Postgame Judd: Two big positives from the Vikings win over the Jaguars. pic.twitter.com/ELdZ8SEnee
— SKOR North (@SKORNorth) December 6, 2020
The fortunate thing for the Vikings is that the Panthers (4-8) and Jacksonville (1-11) are bad teams, capable of making so many miscues of their own that it makes up for your shortcomings. The Vikings, for instance, were able to turn four Jaguars turnovers into 12 points, including Bailey’s winning kick.
Where these Vikings will frustrate you — despite their post-bye week resurgence — is the level of inconsistency they have shown. They opened their just completed three-game homestand with a chance to extend their winning streak to four games, only to lose by three points to a Dallas team that was blown out four days later at home by a mediocre Washington team.
It’s performances like that, and miscues like we saw the past two weeks, that leaves Zimmer, and the fan base, scratching their heads and wondering what to make of this team? There are certainly excuses in this coronavirus-impacted season. Whether that be nose tackle Michael Pierce deciding to opt out, or the loss of star defensive end Danielle Hunter to neck surgery. The Vikings also are playing without linebacker Anthony Barr because of a season-ending injury and on Sunday lost star middle linebacker Eric Kendricks in pregame warmups when he aggravated a calf injury.
But for the shortcomings on defense, there also is firepower on offense. Running back Dalvin Cook, playing with a sore ankle, had a season-high 38 touches and rushed for 120 yards. Quarterback Kirk Cousins had his favorite target, Adam Thielen, back after he missed a game while on the COVID-19 reserve list. Thielen caught eight passes for 75 yards and a touchdown, but the Vikings didn’t really get going until they began to utilize rookie sensation Justin Jefferson in the second half.
Jefferson had two catches for 12 yards in the opening half, but then caught seven passes for 109 yards and a touchdown in the final two quarters. Jefferson became only the second Vikings rookie to reach 1,000 receiving yards, joining Pro Football Hall of Fame member Randy Moss (1998). The others to reach 1,000 yards in 12 games in their first NFL seasons were Odell Beckham Jr. (2014), Marques Colston (2006) and Anquan Boldin (2003). Jefferson, the 22nd pick in the first round of the draft last April, now has 61 receptions for 1,039 yards and seven touchdowns in 12 games.

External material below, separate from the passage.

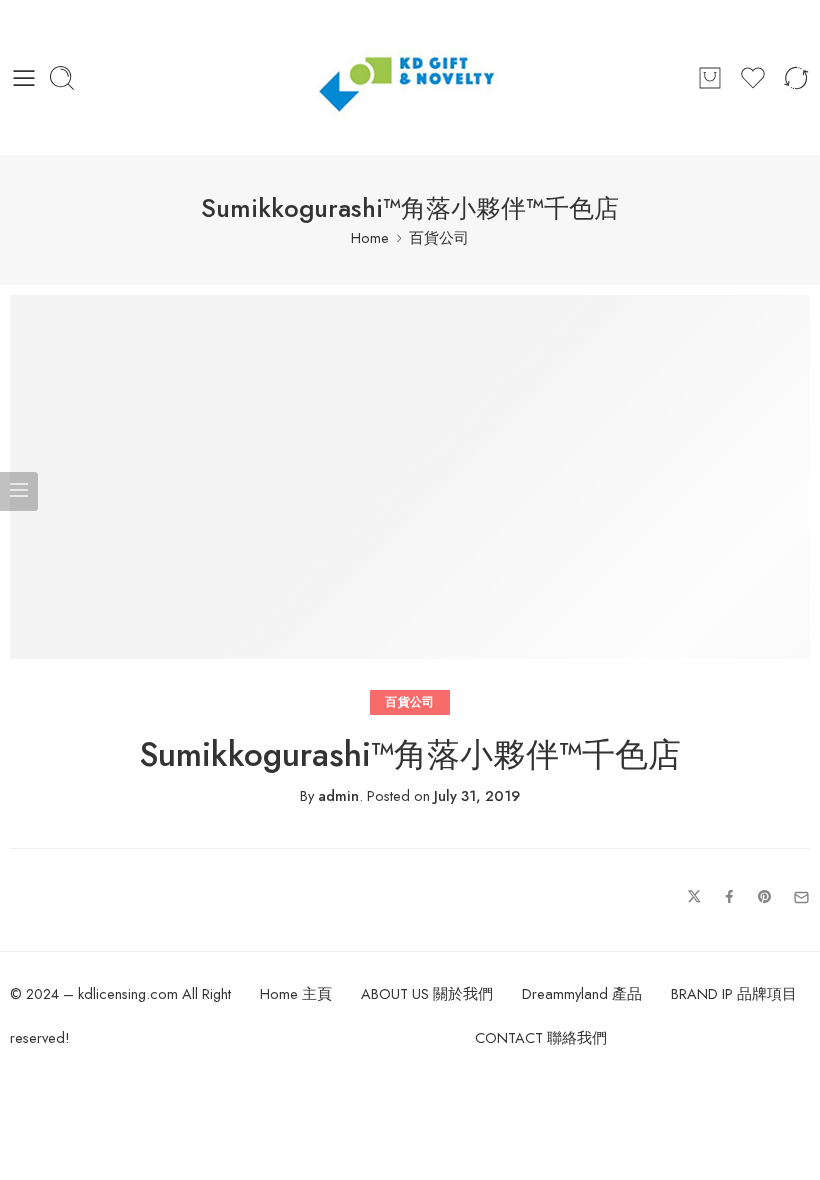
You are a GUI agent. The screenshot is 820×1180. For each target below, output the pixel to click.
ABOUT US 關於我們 (427, 993)
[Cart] (710, 78)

Jefferson almost certainly will have to play a key role next Sunday, if the Vikings are going to get only their second win of the season against a team with a winning record. (The only one to date was a Week 8 victory in Green Bay). The Vikings will face the Buccaneers (7-5) in Tampa, Fla. The Bucs entered the season with huge expectations after signing Tom Brady but had lost two in a row and three of four before having a bye on Sunday.
The Vikings, who have the same record as Arizona but currently hold the tie-breaker on the Cardinals for the final playoff berth in the NFC, are only a game back of Tampa Bay. Minnesota will finish the regular season with games against the Bucs, Bears, Saints and Lions. Three of those four will be on the road, where mistakes like the Vikings made against the Panthers and Jaguars could easily cost them games. But if Zimmer’s improving team can limit the miscues, this once rudderless collection could find itself back in the playoffs.
“I think we have an opportunity in these last four games,” he said. “When we were 1-5, it didn’t look like we were going to have many opportunities. We fought to get ourselves back in this position. This team will fight. I do believe that. Obviously there’s a lot of things we have to clean up. … We’re going to have to play better, that’s just the bottom line. We can’t (make mistakes) and continue to win football games. I mean, it’s a credit to their heart right now that they’re winning games (despite) making these types of mistakes, to be honest with you.”